1. What’s with this “real economy/Main St.” vs. “financial markets/Wall St.” business? Does anyone who has been following these kinds of crises for longer than me know if that’s a new way of framing this or an old one? How do we distinguish the “real” and “fake”* economies anyway? Sociologist and Business Prof. Jerry Davis said at a panel on the financial crisis yesterday that Main St. has become Wall St., as everyday people discuss credit default swaps, LIBOR and the TED spread, etc. I wonder if they were ever separable, and/or what people really mean by that. Perhaps what’s new is that Main St. is becoming aware that it has always been Wall St. as well.
2. According to the Fed’s FAQ, the goal of monetary policy is to promote “sustainable economic growth, full employment, and stable prices.” These three targets of monetary policy are measured by national income statistics, unemployment statistics, and inflation statistics, all of which came into being** after the Fed (which was created in 1913). The original purpose of the Fed, it seems, was to create a publicly run system to prevent and manage banking crises (a role played by JP Morgan in two crises at the end of the 19th and beginning of the 20th century). If Timothy Mitchell (1998, 2002) is correct, the Fed is now tasked with solving problems that literally could not have existed when the system was created. Hm.
* While “Main St.” clearly opposed “Wall St.”, it’s less clear to me what opposes “real economy”. “Fake” is the obvious opposite of real, but that seems to lack nuance and I don’t see it used. Is it the “financial markets” or “financial economy”? Is it just “Wall St.” with no real opposed term to “real economy”? I’m not sure.
** More or less anyway. Some of the ideas are much older, of course, but the first measures that were seen as up to date and reliable came in the 20s and 30s. See, for example, Revolution in U.S. Government Statistics 1926-1976 for details.
Mike3550
/ October 11, 2008Hey Dan, I think that the division between the “real economy” is similar to the expression on university campuses to say the “real world.” The university is just as much a part of the “real world” as anything else, but there is something to be said for the insulation that universities provide. In this sense, I think that the “real economy” is the economy of things that we can see, fell, touch that most of us can relate to on a day-to-day basis as opposed to credit default swaps, mortgage-backed securities and other things that are “real” in the sense that they exist, but not so real in the sense that we can see what they are.

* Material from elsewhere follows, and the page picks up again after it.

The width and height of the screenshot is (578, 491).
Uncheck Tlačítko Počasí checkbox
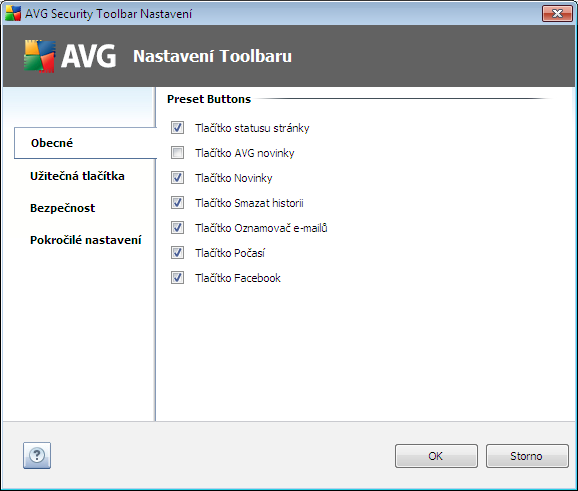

In fact, we are in this whole mess because we can’t see what those things are.
typewritten
/ October 12, 2008One mean but plausible hypothesis is that the expression “real economy” (if you take it as opposed to, say, “formal economy”) was invented by economists to refer to what their science do not really deal with.
Peter
/ October 14, 2008I dunno about the divisions between real and financial economy, but I just wanted to chime in that I used to be a clerk for TED Spread futures traders in high school. It was about the most boring market in the damn world – but interesting because it was a contract that kinda spread across the CBOT and CME – US treasuries (CBOT) to eurodollars (CME). On the other hand, the LED spread was all CME. And if it’s possible, even more boring.
BTW, when you clerk and trade futures spreads, you learn to do wicked fast basic math.
Adam
/ October 18, 2008“the Fed is now tasked with solving problems that literally could not have existed when the system was created.”
By solving problems do you mean diddling the money supply to adjust the statistical measures or diddling the money supply to adjust the activity which is represented by the statistical measures?
Dan Hirschman
/ October 18, 2008@Adam – The link between the representations and the underlying activity is of course problematic, but I mean something a bit more conceptual than whether or not the Fed is effective. I mean that “sustainable economic growth”, for example, may not have been a thinkable problem and certainly was not a well-defined, measurable one before sometime in the 20th century. The Fed would have had no way to gain traction on the problem even were it thinkable. Growth, in the aggregate, was not well-defined. Same for unemployment or inflation.
There’s a story in the Gov’t Stats thing I linked about unemployment statistics in the 1920-1921 period. A group of experts got together, debated, and voted that unemployment was between 3.5 and 5 million. Previous attempts to measure unemployment in a census question simply failed. In part, the world did not yet make sense for the models – too few people were employed in large, stable organizations, for example, and too many people were self-employed or small farmers, etc. The unemployment rate, as now conceived, measured and acted upon, simply wasn’t a thing in 1913.
Adam
/ October 19, 2008“The unemployment rate, as now conceived, measured and acted upon, simply wasn’t a thing in 1913.”
Right.
And older methods of tracking unemployment and poverty were no longer relevant. For example, during the colonial period, when voting was tied to property ownership and payment of town taxes the overseers of the poor were were able to get a handle on unemployment, in part, by watching changes in the voting rolls: the unemployed or underemployed dropped off the voting roll when they petitioned to be relieved from paying taxes. Of course, too, society was more face-to-face back then.